Un día, la divisó en el mismo lugar donde se habían encontrado por primera vez, dedicada a su arte, con una sonrisa triste en los labios. Se acercó a ella con el corazón latiendo aceleradamente. Eloise alzó la mirada y lo reconoció. Quedaron mirándose, sin poder creerlo.
François pronunció su nombre y le extendió los brazos. Ella se levantó y corrió hacia él. Se abrazaron y se besaron, entre lágrimas y felicidad. Se contaron cuánto se habían extrañado y sufrido. Finalmente, ella le confesó que se había casado con otro hombre, al que le debía fidelidad y respeto, y no podía abandonarlo porque se encontraba gravemente enfermo y dependía completamente de ella. Le relató también las dificultades económicas por las que atravesaba su familia, y cómo aquel hombre le había brindado una oportunidad para salir de la miseria.

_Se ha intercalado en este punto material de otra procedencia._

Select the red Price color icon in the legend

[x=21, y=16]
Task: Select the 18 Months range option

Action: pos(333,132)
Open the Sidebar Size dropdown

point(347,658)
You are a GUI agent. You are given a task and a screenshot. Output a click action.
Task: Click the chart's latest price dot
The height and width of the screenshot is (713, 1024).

Con lágrimas en los ojos, él comprendió la situación y se conformaron con verse todos los días en el Trocadero. Mientras él acariciaba las cuerdas de su violín con maestría, ella plasmaba su arte en lienzos con pasión. Intercambiaban miradas cómplices, compartían risas y al despedirse, buscaban un rincón apartado donde se besaban con la misma intensidad que en tiempos pasados, antes de que la maldita guerra los separara. Así transcurrieron varios años, donde el tiempo parecía detenerse y nada cambiaba, hasta que un día, el hacendado falleció.
Ahora Eloise quedaba viuda, libre y con una fortuna a su favor. François, pensaba que, finalmente, podrían ser felices y formalizar su amor en matrimonio. Sin embargo, para su sorpresa, ella, inexplicablemente, no quiso, argumentando que ya era tarde para ellos, que se había acostumbrado a
vivir de esa manera y que no deseaba cambiar su nueva forma de afrontar la vida. Alegaba estar cansada de sufrir.
Él no podía entenderlo. Se sentía traicionado, engañado y herido. Le reprochó su cobardía, egoísmo y frialdad por haberle dado esperanzas durante tantos años. Tras confesarle su odio, se dio la vuelta y se marchó.
No pasó mucho tiempo antes de que Eloise se diera cuenta del grave error que había cometido, pues aún lo amaba y lo necesitaba en su vida. Todos los días regresaba al Trocadero, pintando con lágrimas en los ojos, esperando verlo aparecer, para suplicarle perdón y recibir su amor nuevamente. Sin embargo, él nunca regresó.